* DATA LINES
*-*-*
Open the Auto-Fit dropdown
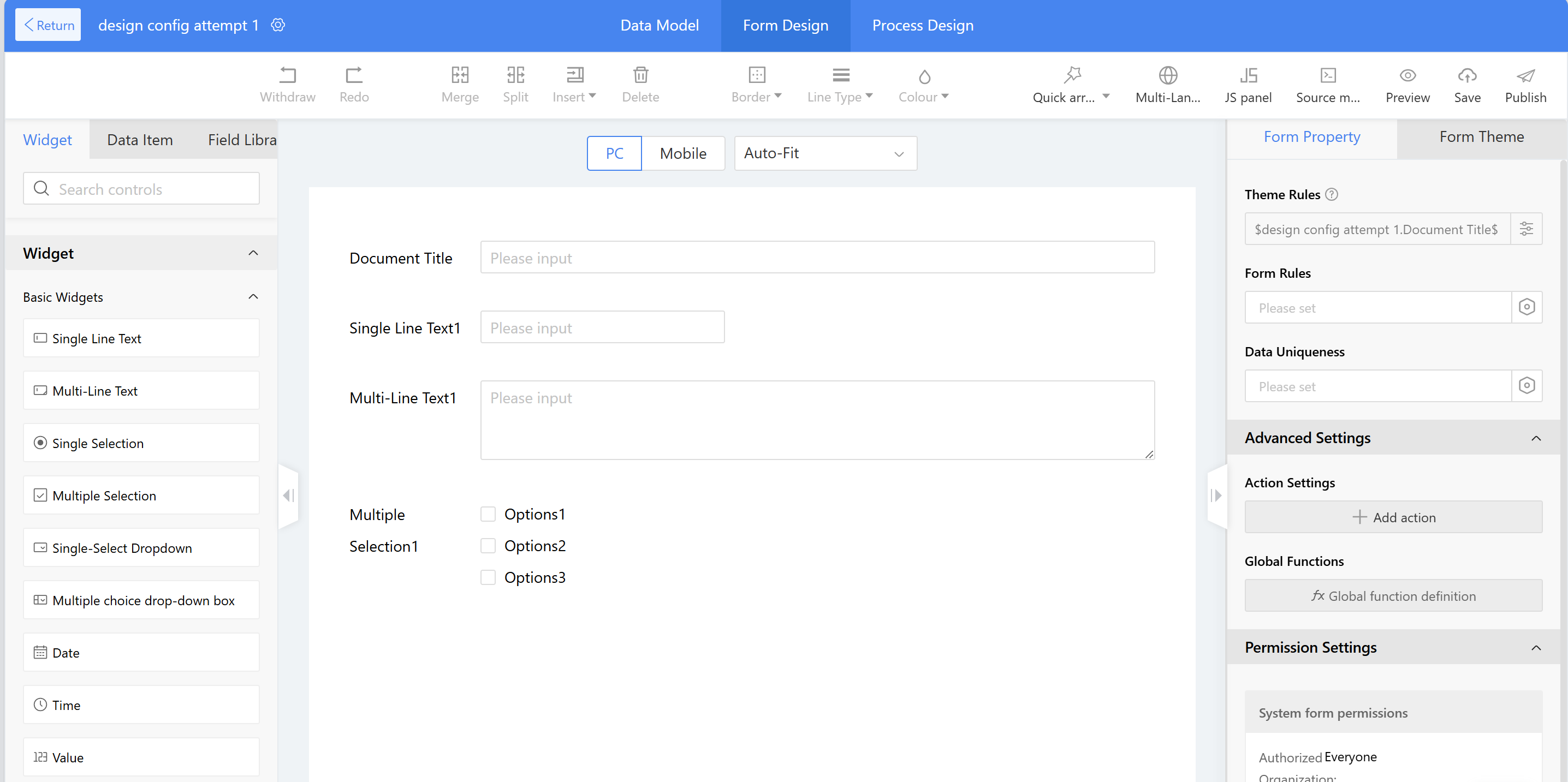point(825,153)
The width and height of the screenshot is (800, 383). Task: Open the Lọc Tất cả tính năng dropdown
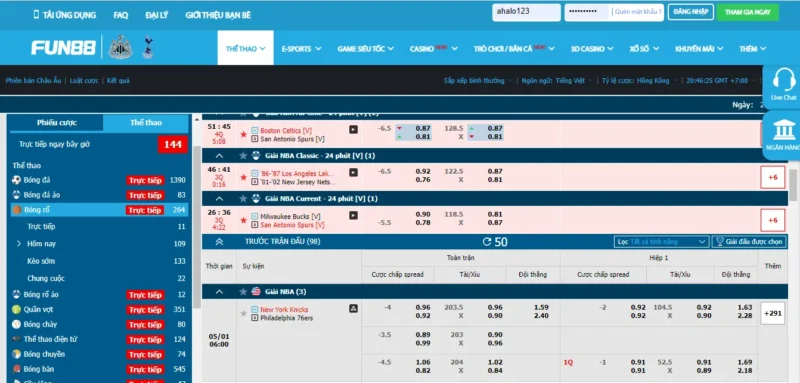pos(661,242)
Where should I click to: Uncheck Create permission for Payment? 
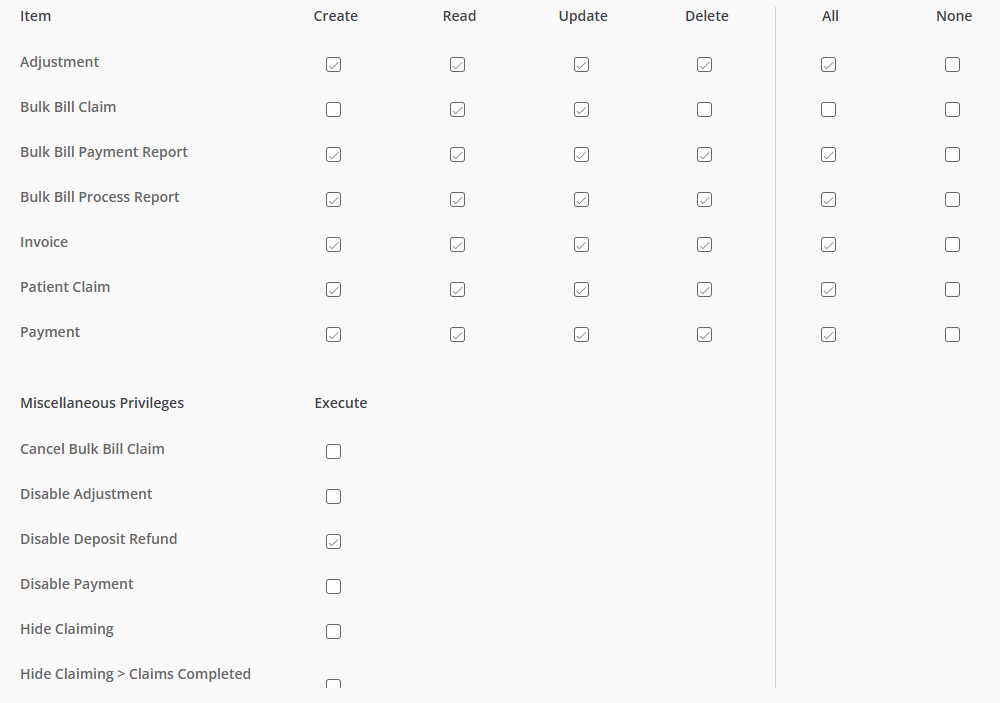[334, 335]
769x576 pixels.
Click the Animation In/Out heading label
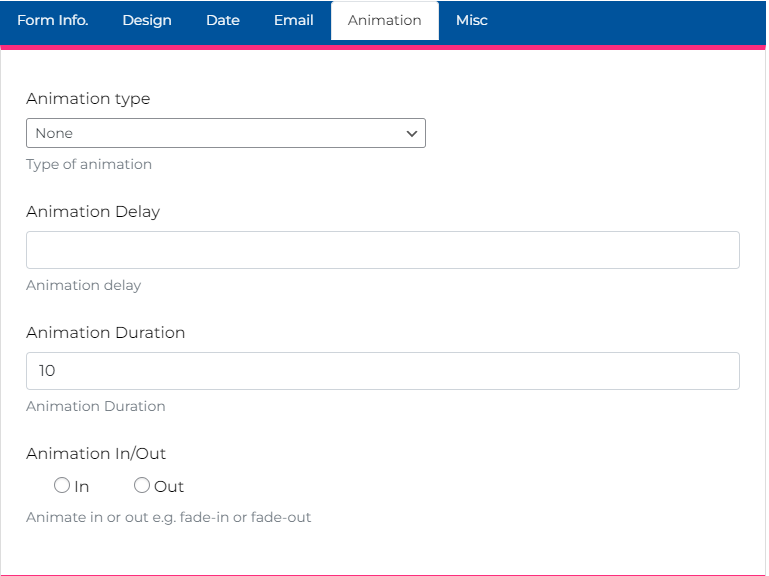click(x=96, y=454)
*-*-*
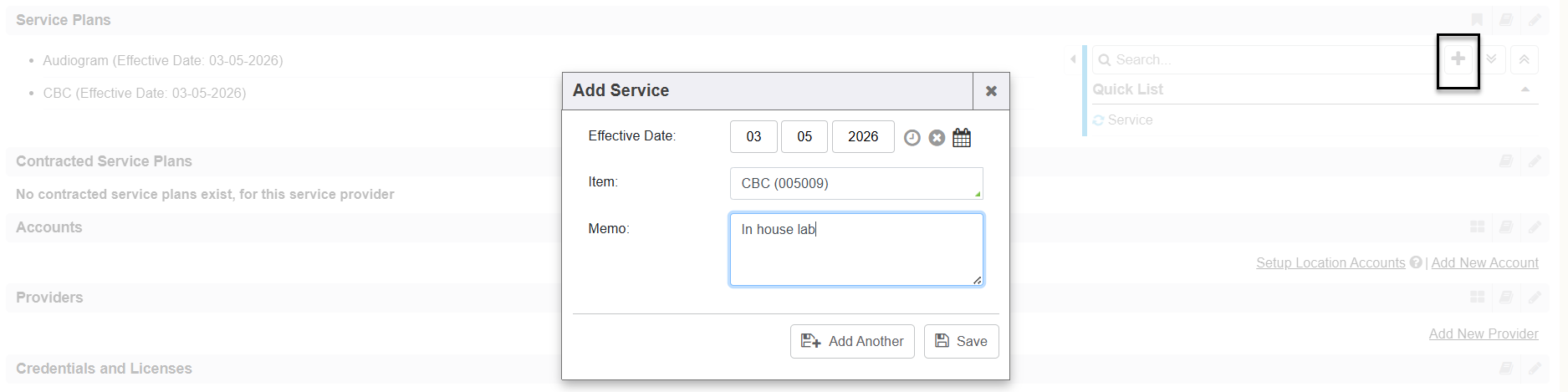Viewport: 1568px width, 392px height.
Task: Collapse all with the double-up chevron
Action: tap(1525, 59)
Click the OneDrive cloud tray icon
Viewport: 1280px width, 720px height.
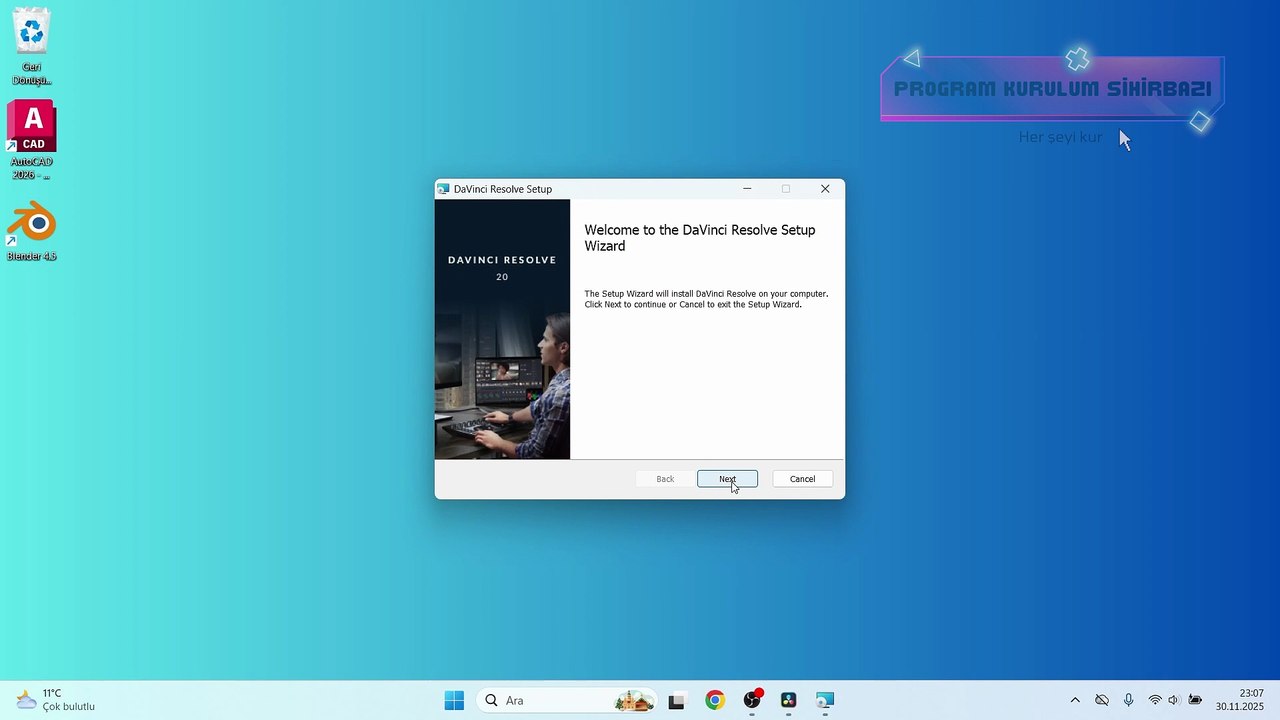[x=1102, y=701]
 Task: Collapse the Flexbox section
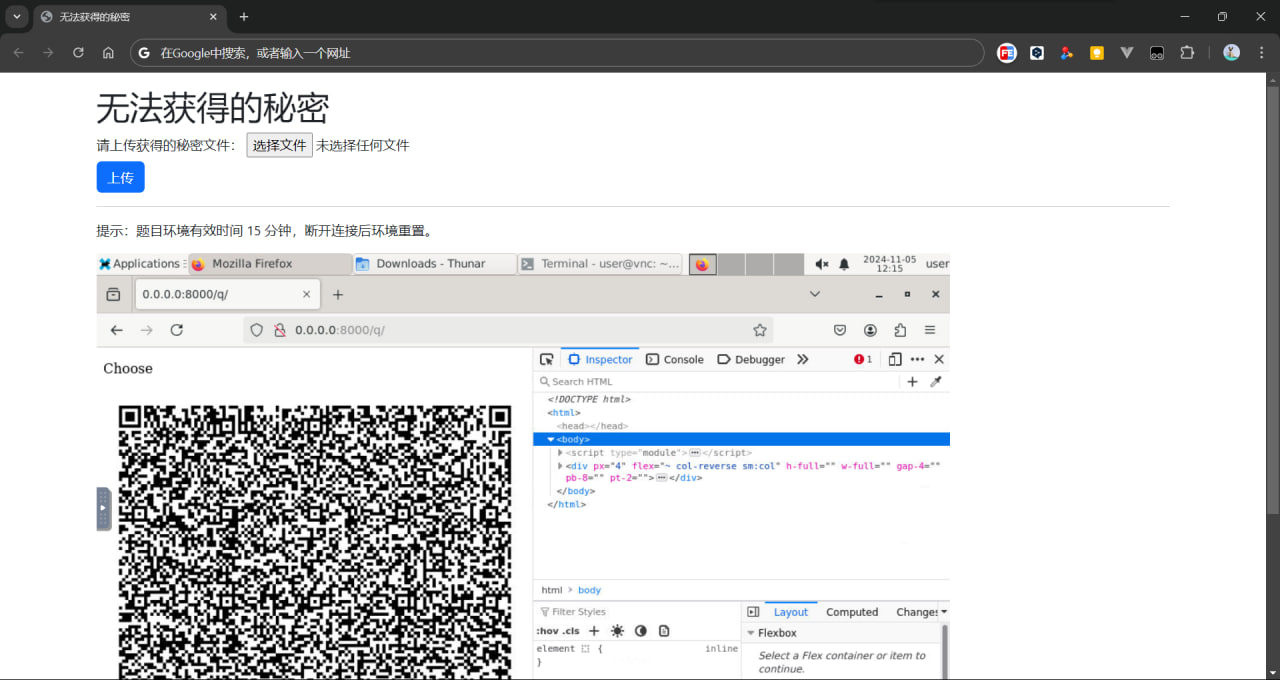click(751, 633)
*-*-*
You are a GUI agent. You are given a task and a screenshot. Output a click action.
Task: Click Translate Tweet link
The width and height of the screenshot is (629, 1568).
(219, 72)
*-*-*
* TASK
Can you pull out, word for word, everything in the entries above from the line containing "769x576 pixels." down to the line containing "click(x=96, y=454)", both of those lines included? Leave the pictures out of your answer.

* ANSWER
769x576 pixels.
Click the Animation In/Out heading label
click(x=96, y=454)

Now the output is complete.